**Collected data**
---

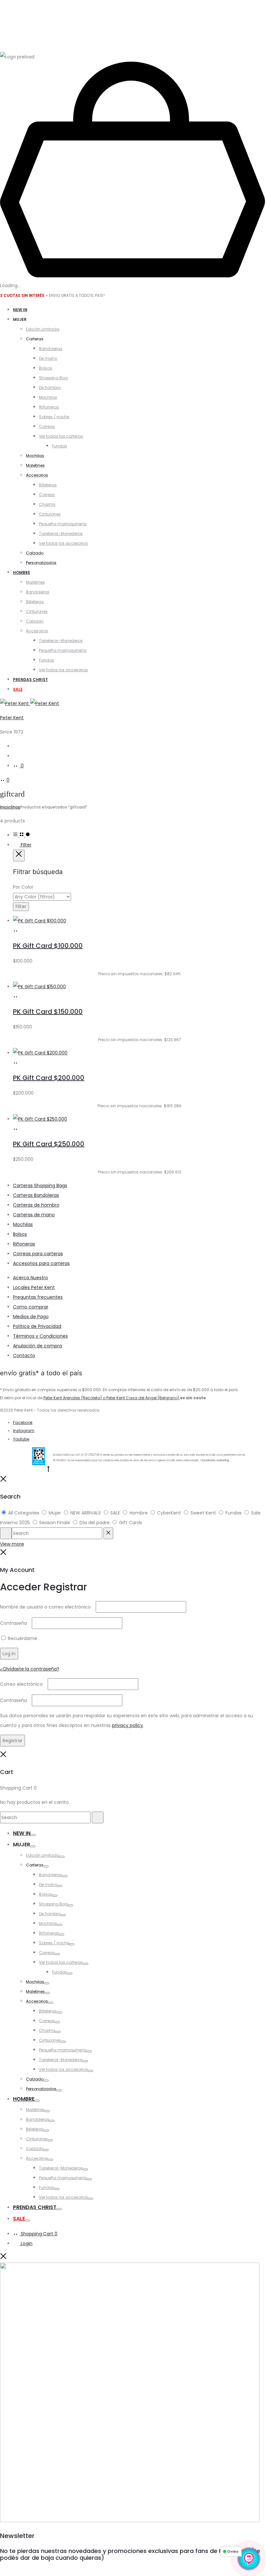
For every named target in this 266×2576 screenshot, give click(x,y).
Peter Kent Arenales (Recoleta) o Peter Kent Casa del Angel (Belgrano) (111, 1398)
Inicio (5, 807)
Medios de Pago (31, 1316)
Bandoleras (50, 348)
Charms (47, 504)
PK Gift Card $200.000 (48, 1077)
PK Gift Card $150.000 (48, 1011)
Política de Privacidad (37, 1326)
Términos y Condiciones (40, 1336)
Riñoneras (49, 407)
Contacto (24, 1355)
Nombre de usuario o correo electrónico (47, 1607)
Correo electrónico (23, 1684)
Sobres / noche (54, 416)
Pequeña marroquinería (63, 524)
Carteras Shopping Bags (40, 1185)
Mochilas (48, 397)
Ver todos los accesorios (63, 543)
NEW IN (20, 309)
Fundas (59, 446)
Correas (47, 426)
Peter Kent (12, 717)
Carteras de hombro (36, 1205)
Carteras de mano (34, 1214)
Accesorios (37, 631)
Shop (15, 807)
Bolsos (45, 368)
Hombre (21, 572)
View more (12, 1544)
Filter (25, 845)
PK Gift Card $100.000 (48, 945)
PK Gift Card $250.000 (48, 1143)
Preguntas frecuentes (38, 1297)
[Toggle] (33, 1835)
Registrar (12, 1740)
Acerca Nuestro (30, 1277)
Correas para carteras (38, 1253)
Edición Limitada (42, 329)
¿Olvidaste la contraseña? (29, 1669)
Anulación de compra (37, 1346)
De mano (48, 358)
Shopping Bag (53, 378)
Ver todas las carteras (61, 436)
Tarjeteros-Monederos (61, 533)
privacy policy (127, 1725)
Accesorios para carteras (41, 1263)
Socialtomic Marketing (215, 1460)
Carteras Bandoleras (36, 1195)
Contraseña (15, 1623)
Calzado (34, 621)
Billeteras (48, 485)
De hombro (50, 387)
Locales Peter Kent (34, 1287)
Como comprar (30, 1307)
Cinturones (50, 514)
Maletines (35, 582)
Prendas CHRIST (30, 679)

---

**Task statement**
Skipping the pictures, transcribe each line above exactly as it appears.

**Task answer**
For every named target in this 266×2576 screenshot, give click(x,y).
Peter Kent Arenales (Recoleta) o Peter Kent Casa del Angel (Belgrano) (111, 1398)
Inicio (5, 807)
Medios de Pago (31, 1316)
Bandoleras (50, 348)
Charms (47, 504)
PK Gift Card $200.000 (48, 1077)
PK Gift Card $150.000 (48, 1011)
Política de Privacidad (37, 1326)
Términos y Condiciones (40, 1336)
Riñoneras (49, 407)
Contacto (24, 1355)
Nombre de usuario o correo electrónico (47, 1607)
Correo electrónico (23, 1684)
Sobres / noche (54, 416)
Pequeña marroquinería (63, 524)
Carteras Shopping Bags (40, 1185)
Mochilas (48, 397)
Ver todos los accesorios (63, 543)
NEW IN (20, 309)
Fundas (59, 446)
Correas (47, 426)
Peter Kent (12, 717)
Carteras de hombro (36, 1205)
Carteras de mano (34, 1214)
Accesorios (37, 631)
Shop (15, 807)
Bolsos (45, 368)
Hombre (21, 572)
View more (12, 1544)
Filter (25, 845)
PK Gift Card $100.000 (48, 945)
PK Gift Card $250.000 (48, 1143)
Preguntas frecuentes (38, 1297)
[Toggle] (33, 1835)
Registrar (12, 1740)
Acerca Nuestro (30, 1277)
Correas para carteras (38, 1253)
Edición Limitada (42, 329)
¿Olvidaste la contraseña? (29, 1669)
Anulación de compra (37, 1346)
De mano (48, 358)
Shopping Bag (53, 378)
Ver todas las carteras (61, 436)
Tarjeteros-Monederos (61, 533)
privacy policy (127, 1725)
Accesorios para carteras (41, 1263)
Socialtomic Marketing (215, 1460)
Carteras Bandoleras (36, 1195)
Contraseña (15, 1623)
Calzado (34, 621)
Billeteras (48, 485)
De hombro (50, 387)
Locales Peter Kent (34, 1287)
Como comprar (30, 1307)
Cinturones (50, 514)
Maletines (35, 582)
Prendas CHRIST (30, 679)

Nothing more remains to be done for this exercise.